Asomó otra vez la cara la mujer.

-No vendas esa mula, Bardomiano. Es el único animal que trabaja en este rancho, dicho sea sin agraviar a nadie.

-Mujer -se irritó el esposo-. No te metas en lo que no te importa. Estos son negocios que no conoces.

-De negocios no conoceré -replicó la señora- pero de mulas sí, pues mi papá las criaba, quentoques, de las buenas, y nunca tuvo una mejor que ésta que tú quieres vender.

-Yo sé lo que hago, ya le dije. Métase.

Siguió la plática, y los tratantes se fueron acercando al precio de la mula. Otra vez apareció en la ventana la mujer. Ahora habló con gemebundo acento suplicante:

-Bardomiano, no vendas esa mula. Mira que es zaranda: se contonea con mucho ritmo al caminar. Más mansa que ella ni la borrega vieja; más fuerte ni el buey melón; más obediente ni el “Nopisiái”, el perro de los niños; más jaladora ni el burro de la noria. No vendas esa mula, te lo pido por Dios y por tu santa madre.

-¡Mira que ya me estás hartando¡ ¡Yo sé lo que hago con mis cosas! ¡Métete ya y cierra esa ventana¡

-Si vendes esa mula, Bardomiano, allá te lo haya. Nunca vas a encontrar otra igual.

-¡Con una...! ¡Métase ya, vieja empeñuda!

Furiosa, la mujer cerró de golpe la ventana. Ya tranquilos y sin interrupciones llegaron comprador y vendedor a buen término el asunto. Fijaron el precio de la acémila; sin regatear más lo pagó peso sobre peso el comprador; fue por la mula el hombre y la entregó a su nuevo dueño, que se alejó con ella al ligero trote de su caballo.

Pasaron tres o cuatro días. Y otra vez se apareció el hombre por ahí. Lo vio venir el vendedor de la mula, y cuando lo tuvo junto a sí le preguntó:

-¿Qué andas haciendo?

Respondió mohíno el otro:

-La mula no es mansa, ni fuerte, ni zaranda, ni obediente, ni jaladora, ni nada. Es el peor animal, la más bellaca bestia que haya yo conocido en todos los años de mi vida. Muerde; patalea; no admite rienda o silla; come más que un elefante y se niega a trabajar; se la pasa echada todo el tiempo, como una Cleopatra de las mulas.

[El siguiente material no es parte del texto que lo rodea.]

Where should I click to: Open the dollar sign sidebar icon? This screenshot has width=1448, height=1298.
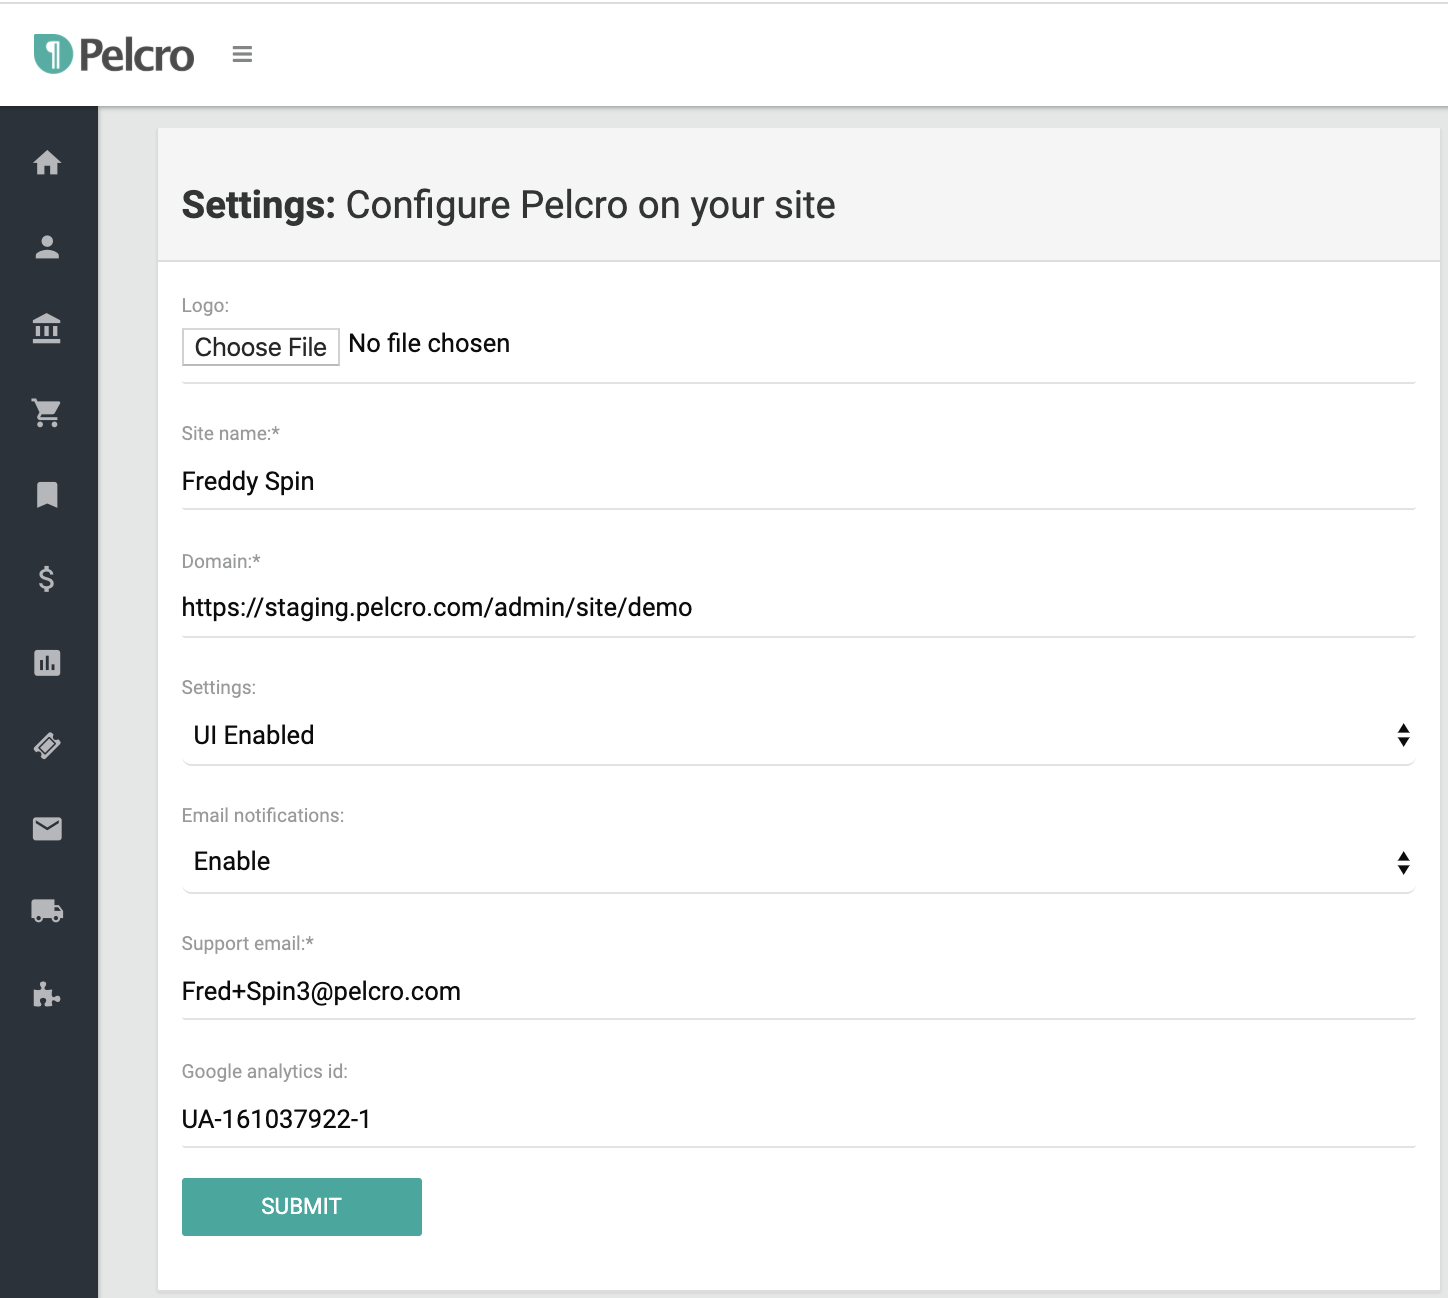pyautogui.click(x=47, y=578)
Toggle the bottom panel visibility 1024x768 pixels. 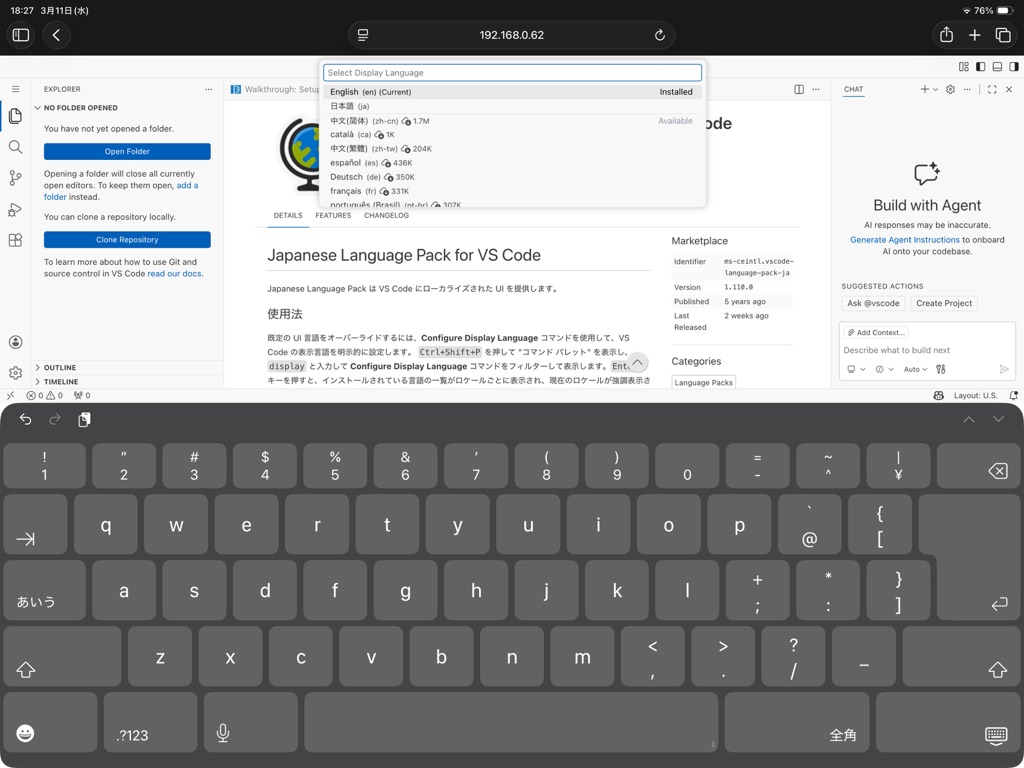point(997,67)
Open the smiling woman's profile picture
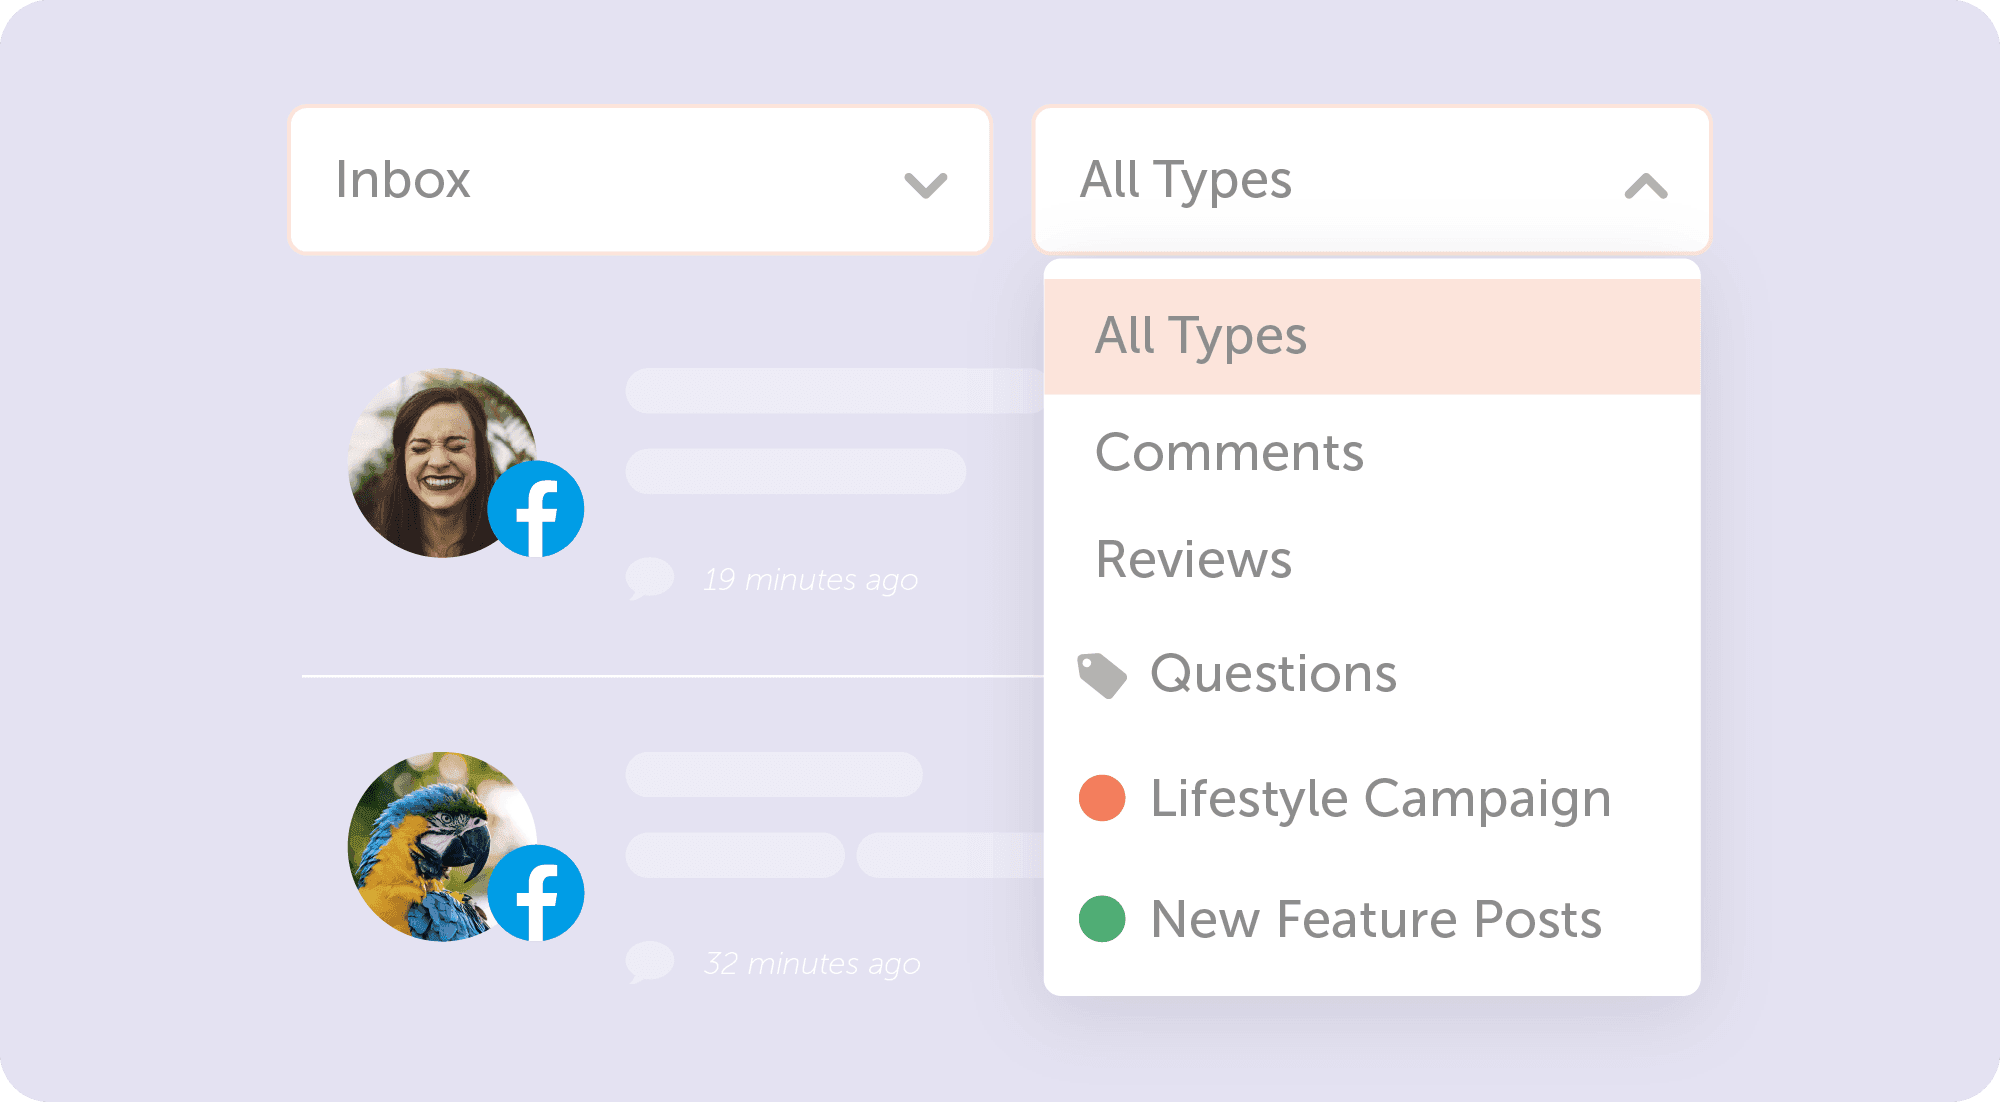The height and width of the screenshot is (1120, 2000). point(442,463)
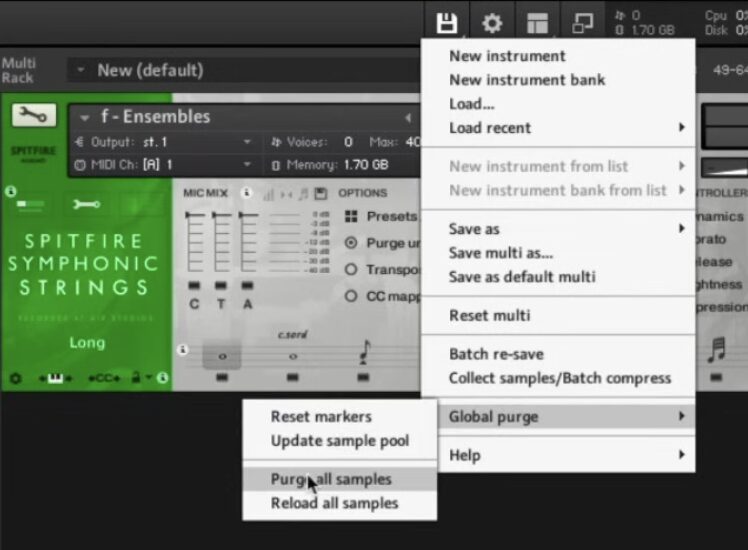748x550 pixels.
Task: Select the Purge unused radio option
Action: 351,242
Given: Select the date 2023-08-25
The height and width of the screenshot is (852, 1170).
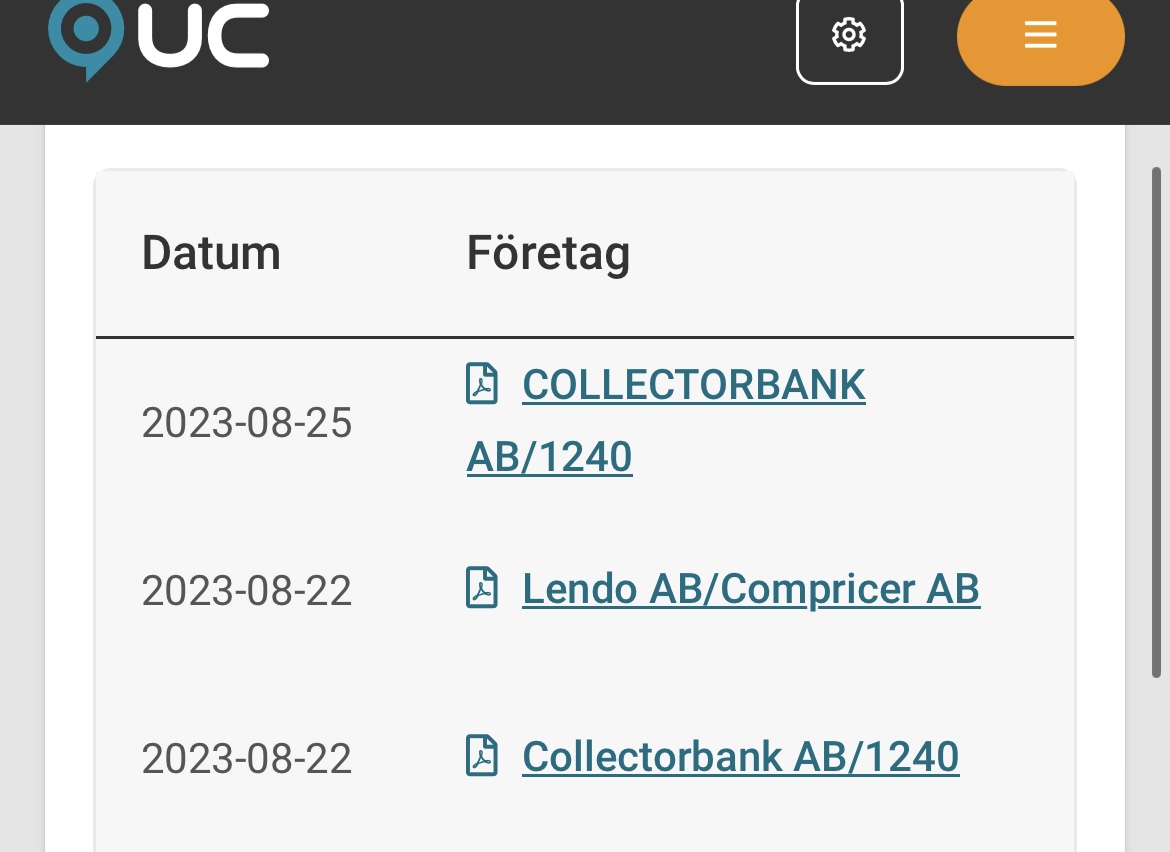Looking at the screenshot, I should click(x=247, y=423).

-Y ¿me la vienes a devolver? -inquirió con cautela el del rancho disponiéndose a dar feroz pelea.

-No -respondió el comprador-. Tratos son tratos. Vengo a que me prestes a la vieja palera esa que tienes, pa’ poder vender la mula yo también.

Así termina la historia de una mula. De dos más bien. O tres.